If you are wondering why I didn’t say anything publicly sooner, it’s because my priorities for the past two years were my marriage and my husband; I was concerned that writing about the situation — which was incredibly sensitive and also super personal — could make things worse. So I was waiting until there was some sort of resolution, and I truly, truly didn’t expect it to go on for as long as it did. (Or…to end this way.) That said, it hasn’t really been a secret. All of my IRL friends and a large number of my coworkers know, and most have known since Day 1. I ultimately decided to give the Internet the same amount of me that I gave my acquaintances/the coworkers I’m not close to: I stopped talking about my personal life entirely and just kept things professional. I didn’t lie about it, or even try that hard to keep it a secret; I assumed people knew something was going on and I didn’t really care if they found out. (Also, to everyone who was curious but chose not to “casually” mention Eric or push me to talk about this before I was ready to: thank you.
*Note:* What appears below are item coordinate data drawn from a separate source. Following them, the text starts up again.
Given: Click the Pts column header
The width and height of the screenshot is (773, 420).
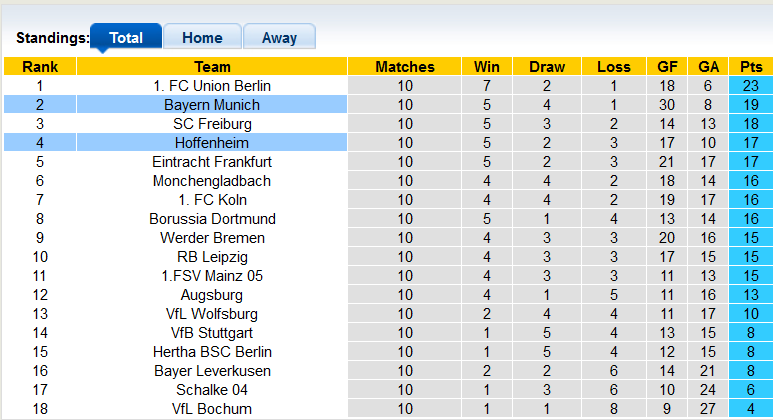Looking at the screenshot, I should click(751, 67).
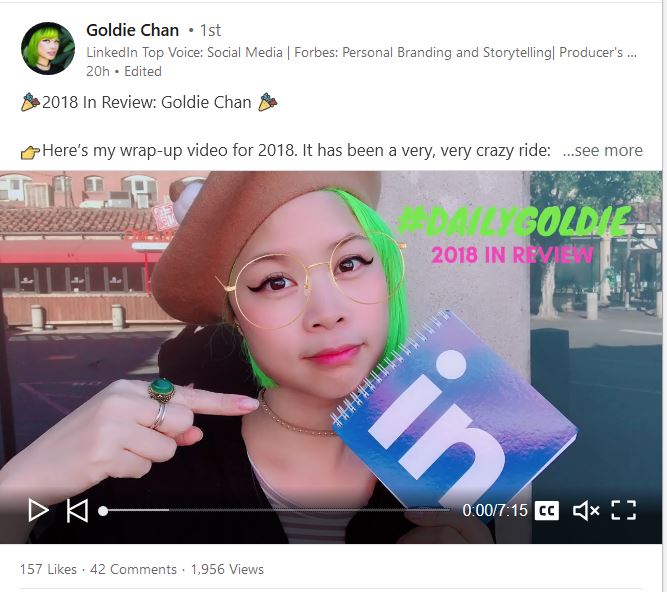
Task: Expand post text via '...see more'
Action: [602, 150]
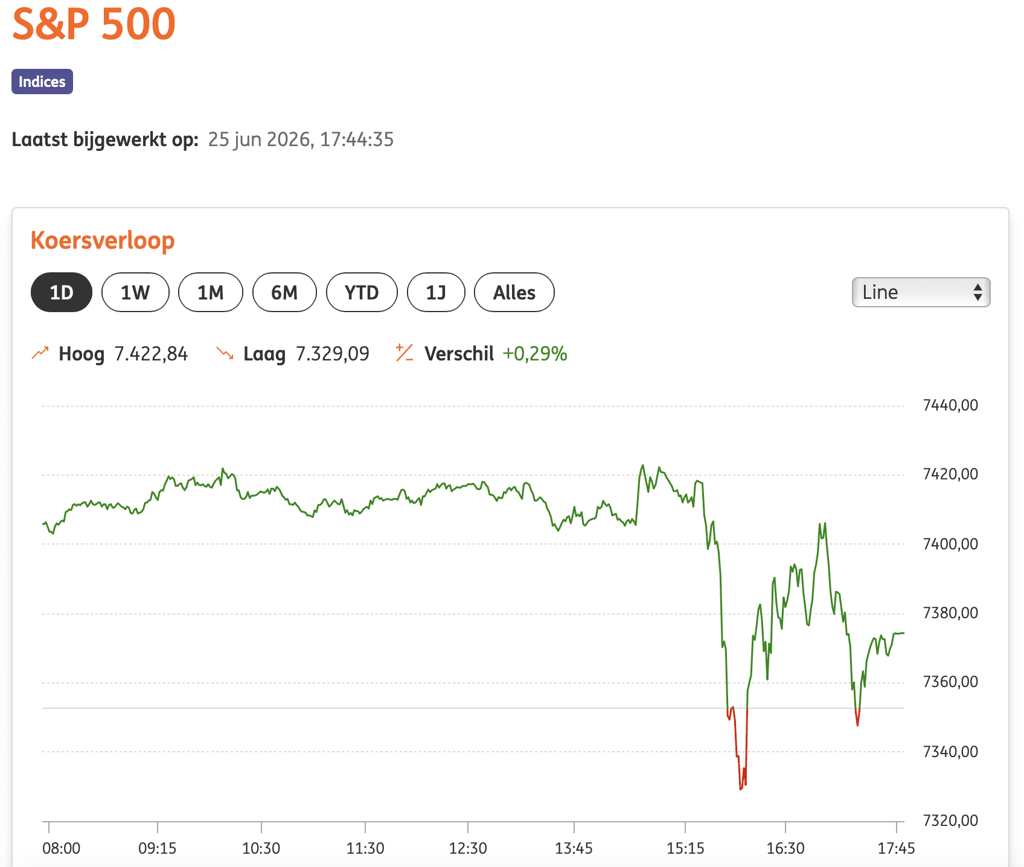Select the 1J one-year range
1024x867 pixels.
tap(436, 292)
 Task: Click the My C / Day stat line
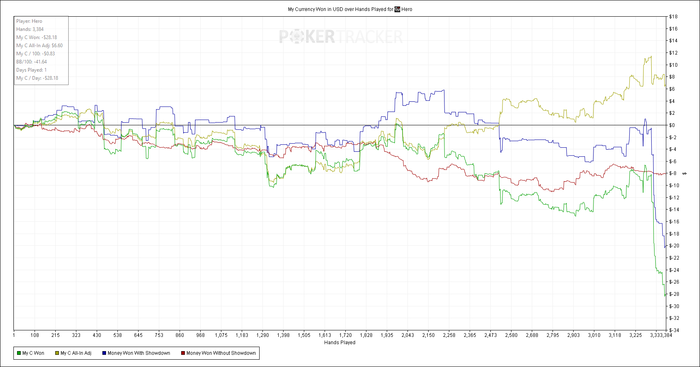38,78
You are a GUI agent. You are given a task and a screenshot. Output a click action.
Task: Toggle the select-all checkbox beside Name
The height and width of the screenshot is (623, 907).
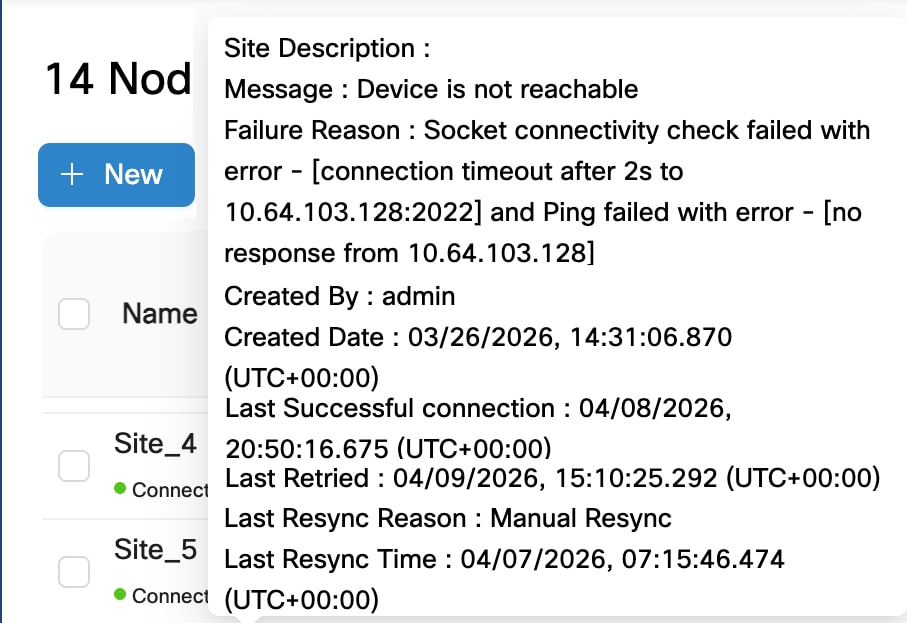click(x=74, y=314)
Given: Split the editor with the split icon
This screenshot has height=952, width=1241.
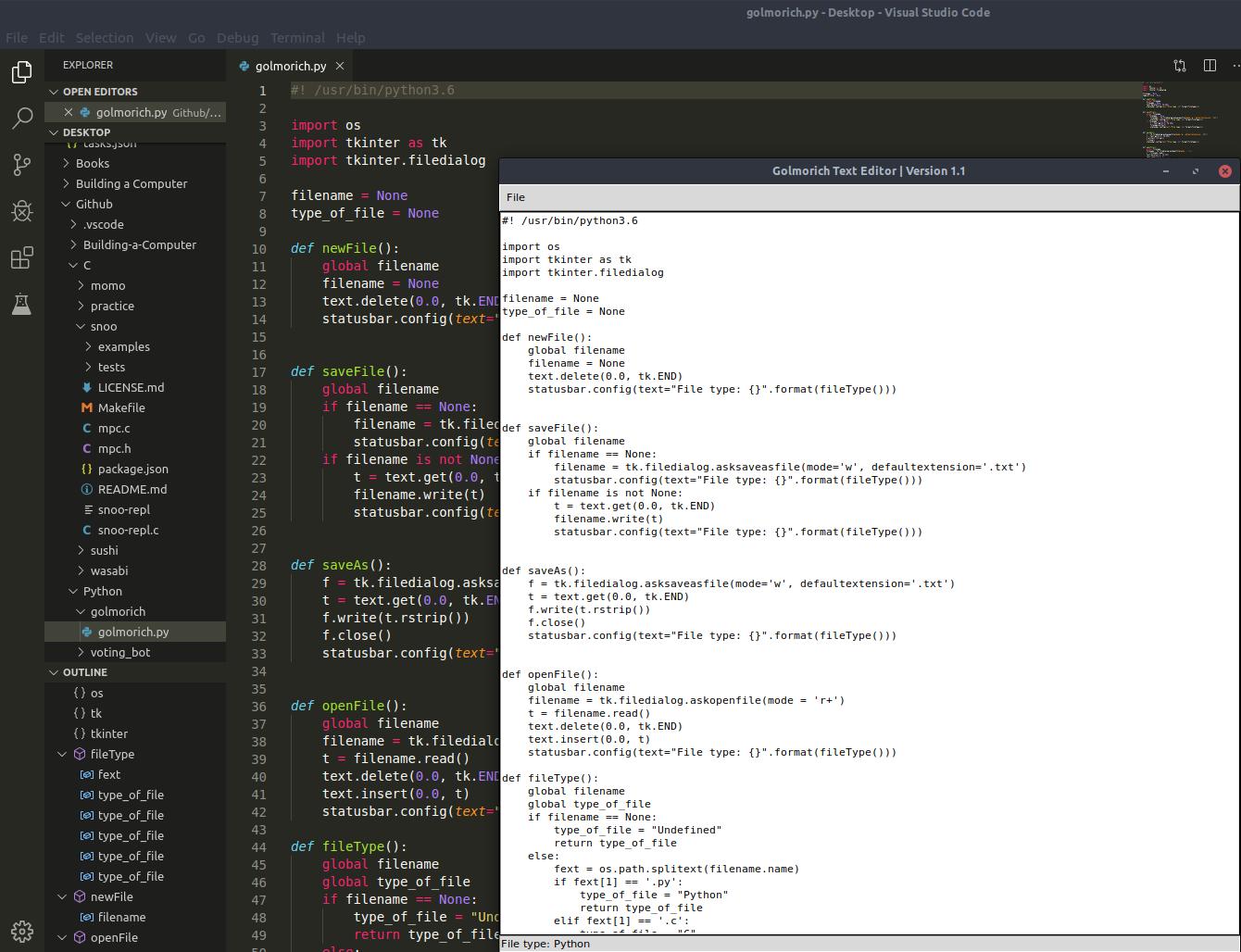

Truly.) I didn’t feel great about not talking about it openly, but I was in survival mode, and Eric’s well-being and my marriage were my biggest priorities. And all of this *gestures around* — figuring out what to say and how to say it, and dealing with people’s judgment both of me/Eric/my marriage and of how I’m choosing to talk (and not talk) about what happened to me — is exhausting. I just didn’t have room for it. 

If the fact that I wasn’t forthcoming with you makes you feel some kind of way, know that I barely even kept my mom updated with everything that was going on. Thinking about all of the terrible things that happened hurts. Talking about it hurts. Writing about it hurts. (Everything…just…hurts?) I just didn’t want to talk about it. I still don’t.

And on that note…if you are reading this and want to be nice/supportive but don’t know what to say or are worried about shit being awkward, know that I will truly not be hurt or offended if you don’t say anything at all. (And TBH, it’s better to say nothing at all than to say “everything happens for a reason,” IMHO.) As I’ve written before, sometimes the kindest thing you can do for people who are grieving is just give them space. That said, I’m not made of glass and don’t want or need to be treated like I am. So, whatever — if you do want to say something and aren’t sure what to say, here are a few solid options: I’m so sorry. You didn’t deserve this. And, maybe the most important thing: I believe you. Or just send me a heart emoji! Like, whatever!!

As for how I’m doing, I’m…alive? Upright?? I no longer know how to accurately answer when people ask me how I’m doing. Is there an untranslatable German word that means, “I am fine but also my life/the world is falling apart, so I’m BAD, but I’m also like…functioning and here and…fine? I guess?” Because that is how I am. I am both OK and not OK. Like, I got promoted at my mid-year review and I published a book and I manage a team of incredibly wonderful people and I love my work. I have great friends and an amazing apartment and Chuck. But I am also incredibly angry and deeply confused and so hurt and so sad. Like…my husband abandoned me. I was gaslit in a pretty extreme way for two years. That takes a toll on you, fundamentally changes your worldview. Some days, I just feel utterly detached from reality. So the best answer I can give to “How are you?” is, I guess, “Here.” You know? Like, I don’t know what else to say. I’m just…here. This is where we are. This is where I live now.